• Extrait du texte:
* * * * *

Invité à La BF15 pour quelques jours de résidence, l'artiste suisse Eric Hattan s'est appliqué à «dé-ranger» les espaces et les choses. En opérant un déplacement radical des espaces privés vers les salles d'exposition, il révèle un art d'attitude où les gestes et le regard occupent une place de choix.

Eric Hattan fait partie de ces artistes à qui s’appliquerait assez justement ces phrases de Douglas Hebler : «Le monde est plein d’objets plus ou moins intéressants; je n’ai pas envie d’en ajouter d’avantage. Je préfère simplement constater l’existence des choses en termes de temps et/ou de lieux». Il pratique résolument un art d’attitude, et c’est dans ses gestes, son regard, son positionnement vis-à-vis du monde que réside toute l’importance de son travail.

Invité à La BF15, il s’est employé comme souvent à «dé-ranger» les espaces et les choses. Il a l’habitude de débuter ses expositions sans projet prédéfini et attend d’être sur place pour se nourrir directement de la situation présente.

Pendant ses quelques jours de résidence à Lyon il s’est lancé à la découverte des locaux, non seulement les salles d’exposition mais aussi (surtout) les espaces privés, inaccessibles au public. De là il a choisi d’opérer un déplacement radical, de ces derniers vers les premiers. Tout objet, mobilier, élément déplaçable, quel qu’il soit, présent dans ces pièces annexes, se retrouve évacué vers les salles d’exposition.

* * * * *

• Consigne A: Recopiez à l'identique les lignes des entrées enregistrées, depuis la première jusqu'à celle qui contient « coordinating [427, 877] », toutes deux comprises.
• Consigne B: Prolongez le texte sur la résidence d'Eric Hattan à La BF15 à partir de l'endroit où il s'arrête.

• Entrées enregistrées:
* * * * *

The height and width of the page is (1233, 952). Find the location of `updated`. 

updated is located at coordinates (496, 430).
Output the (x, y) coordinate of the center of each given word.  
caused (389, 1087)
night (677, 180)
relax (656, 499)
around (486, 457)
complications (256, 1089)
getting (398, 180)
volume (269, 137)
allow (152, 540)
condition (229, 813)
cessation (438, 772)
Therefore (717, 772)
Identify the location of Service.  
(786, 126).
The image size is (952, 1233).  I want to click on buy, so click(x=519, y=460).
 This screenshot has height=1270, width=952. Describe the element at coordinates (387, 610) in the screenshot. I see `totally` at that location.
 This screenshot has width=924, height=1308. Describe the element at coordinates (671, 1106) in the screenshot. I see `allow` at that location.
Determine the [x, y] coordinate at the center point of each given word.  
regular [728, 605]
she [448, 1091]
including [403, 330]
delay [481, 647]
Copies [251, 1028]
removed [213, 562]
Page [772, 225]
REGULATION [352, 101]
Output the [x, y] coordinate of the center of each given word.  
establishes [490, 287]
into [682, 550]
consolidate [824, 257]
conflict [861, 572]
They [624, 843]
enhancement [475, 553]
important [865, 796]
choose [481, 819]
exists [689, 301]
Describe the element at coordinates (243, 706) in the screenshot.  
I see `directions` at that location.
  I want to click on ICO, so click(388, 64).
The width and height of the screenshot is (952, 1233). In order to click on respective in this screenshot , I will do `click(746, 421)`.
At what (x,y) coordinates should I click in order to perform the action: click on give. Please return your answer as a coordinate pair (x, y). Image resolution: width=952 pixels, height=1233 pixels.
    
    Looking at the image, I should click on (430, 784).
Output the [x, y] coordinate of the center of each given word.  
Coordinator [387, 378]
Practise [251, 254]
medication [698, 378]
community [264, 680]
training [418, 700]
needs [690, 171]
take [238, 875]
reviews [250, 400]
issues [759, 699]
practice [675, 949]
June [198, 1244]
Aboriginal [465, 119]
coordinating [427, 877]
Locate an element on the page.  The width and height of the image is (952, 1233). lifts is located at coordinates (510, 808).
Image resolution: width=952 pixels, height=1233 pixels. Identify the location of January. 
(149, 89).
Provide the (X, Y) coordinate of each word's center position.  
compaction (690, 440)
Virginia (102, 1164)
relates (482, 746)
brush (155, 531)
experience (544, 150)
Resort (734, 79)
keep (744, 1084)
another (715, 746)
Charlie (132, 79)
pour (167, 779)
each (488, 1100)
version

* * * * *

• Corrigé de l'exercice A:
The height and width of the page is (1233, 952). Find the location of `updated`. 

updated is located at coordinates (496, 430).
Output the (x, y) coordinate of the center of each given word.  
caused (389, 1087)
night (677, 180)
relax (656, 499)
around (486, 457)
complications (256, 1089)
getting (398, 180)
volume (269, 137)
allow (152, 540)
condition (229, 813)
cessation (438, 772)
Therefore (717, 772)
Identify the location of Service.  
(786, 126).
The image size is (952, 1233).  I want to click on buy, so click(x=519, y=460).
 This screenshot has height=1270, width=952. Describe the element at coordinates (387, 610) in the screenshot. I see `totally` at that location.
 This screenshot has width=924, height=1308. Describe the element at coordinates (671, 1106) in the screenshot. I see `allow` at that location.
Determine the [x, y] coordinate at the center point of each given word.  
regular [728, 605]
she [448, 1091]
including [403, 330]
delay [481, 647]
Copies [251, 1028]
removed [213, 562]
Page [772, 225]
REGULATION [352, 101]
Output the [x, y] coordinate of the center of each given word.  
establishes [490, 287]
into [682, 550]
consolidate [824, 257]
conflict [861, 572]
They [624, 843]
enhancement [475, 553]
important [865, 796]
choose [481, 819]
exists [689, 301]
Describe the element at coordinates (243, 706) in the screenshot.  
I see `directions` at that location.
  I want to click on ICO, so click(388, 64).
The width and height of the screenshot is (952, 1233). In order to click on respective in this screenshot , I will do `click(746, 421)`.
At what (x,y) coordinates should I click in order to perform the action: click on give. Please return your answer as a coordinate pair (x, y). Image resolution: width=952 pixels, height=1233 pixels.
    
    Looking at the image, I should click on (430, 784).
Output the [x, y] coordinate of the center of each given word.  
Coordinator [387, 378]
Practise [251, 254]
medication [698, 378]
community [264, 680]
training [418, 700]
needs [690, 171]
take [238, 875]
reviews [250, 400]
issues [759, 699]
practice [675, 949]
June [198, 1244]
Aboriginal [465, 119]
coordinating [427, 877]

• Corrigé de l'exercice B:
Eric Hattan accumule et empile en un désordre formellement maîtrisé ces objets hétéroclites. Il remplit les creux et les vides, ouvertures de fenêtre, passages d’une salle à l’autre, de façon à redessiner l’espace sans s’écarter de sa forme originale, mais plutôt la révéler ou la prolonger. Ainsi, même à travers une quantité aussi importantes de choses déplacées et présentes tout autour du spectateur, Eric Hattan parvient à réduire son intervention au minimum. Il impose moins une forme qu’il ne se plie à l’architecture du lieu.
Plongé à l’intérieur de ce vaste empilement d’objets du quotidien, on est amené à penser au Merzbau de Kurt Schwitters qui, à partir de 1923, récupérait tous types d’objets, de matériaux, de rebus trouvés dans la rue, puis qui les accumulait à l’intérieur de sa maison à Hanovre jusqu’à le remodeler complètement et créer une sculpture monumentale et évolutive.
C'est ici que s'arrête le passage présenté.